World War II, 1942. A court decision makes women subject to the draft and eligible for service. The unproven American army is going up against the greatest fighting force ever assembled, the armed forces of Nazi Germany.

Three girls sign up to fight. Rio Richlin, Frangie Marr, and Rainy Schulterman are average girls, girls with dreams and aspirations, at the start of their lives, at the start of their loves. Each has her own reasons for volunteering: Rio fights to honor her sister; Frangie needs money for her family; Rainy wants to kill Germans. For the first time they leave behind their homes and families—to go to war.

These three daring young women will play their parts in the war to defeat evil and save the human race. As the fate of the world hangs in the balance, they will discover the roles that define them on the front lines. They will fight the greatest war the world has ever known.


My body is damaged, my mind is too full, my soul too raw.
#####
GIVEN REQUEST 1 |
Output the stretch of the World War II passage from "Three girls sign" through "families—to go to war.", copied word for word.
#####
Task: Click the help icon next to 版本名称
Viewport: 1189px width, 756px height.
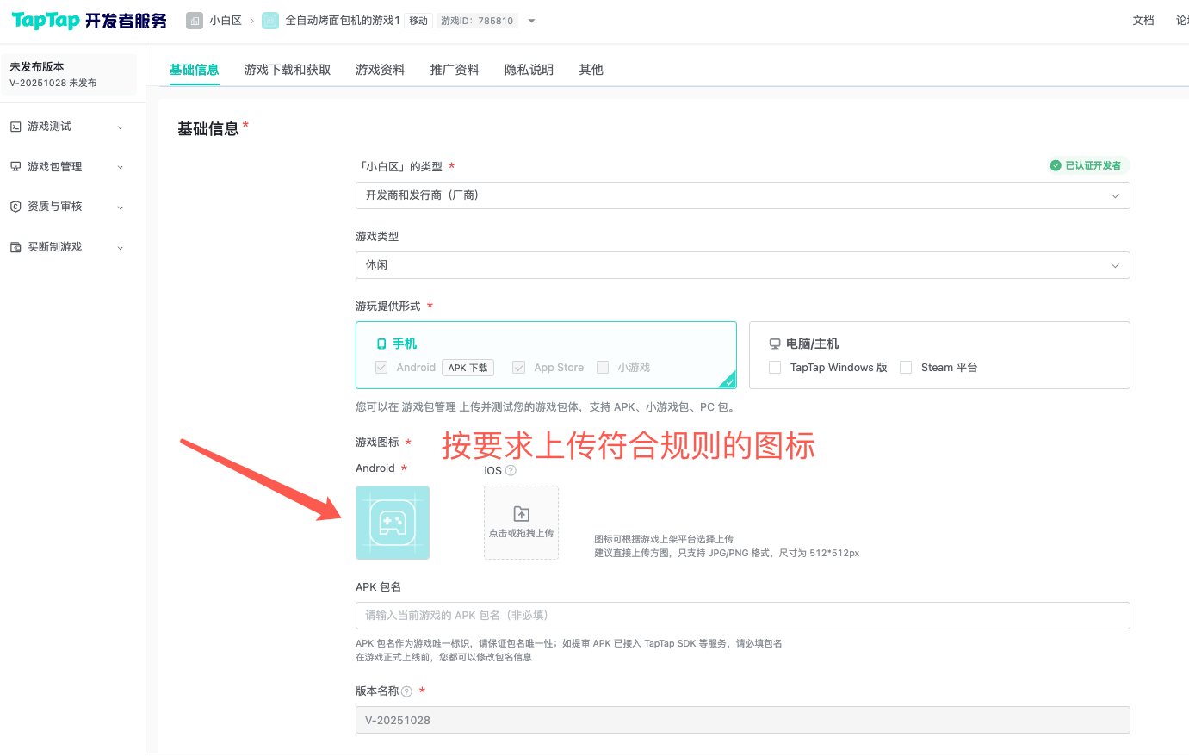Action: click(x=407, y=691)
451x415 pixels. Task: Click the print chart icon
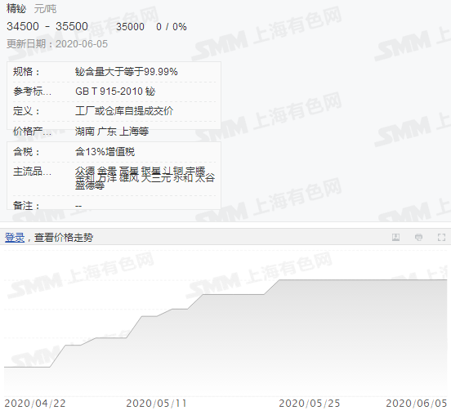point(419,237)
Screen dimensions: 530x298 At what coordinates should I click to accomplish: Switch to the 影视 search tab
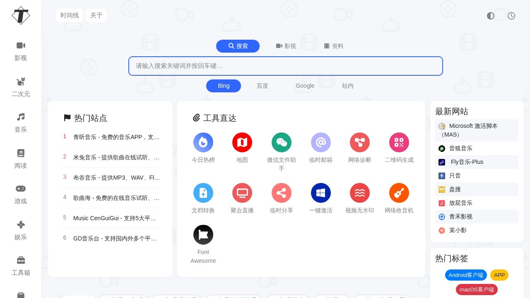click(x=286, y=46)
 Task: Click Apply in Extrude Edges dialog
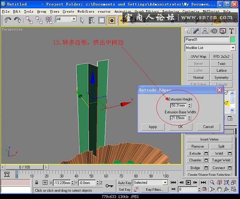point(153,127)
#####
GIVEN REQUEST 2 |
Rescale the listing from its start through the line containing "click(x=286, y=46)", repeating every line with its request. Multiply each coordinate in the answers by 0.85 and round to whole numbers, with halves rounded up. Leave out the pictures.

CORRECT RESPONSE 1 |
Three girls sign up to fight. Rio Richlin, Frangie Marr, and Rainy Schulterman are average girls, girls with dreams and aspirations, at the start of their lives, at the start of their loves. Each has her own reasons for volunteering: Rio fights to honor her sister; Frangie needs money for her family; Rainy wants to kill Germans. For the first time they leave behind their homes and families—to go to war.

CORRECT RESPONSE 2 |
Task: Click the help icon next to 版本名称
Viewport: 1189px width, 756px height.
Action: click(x=346, y=587)
451x415 pixels. Task: Click the print chart icon
point(356,201)
Screen dimensions: 530x298 At what coordinates should I click to accomplish: Switch to the 影视 search tab
click(x=243, y=39)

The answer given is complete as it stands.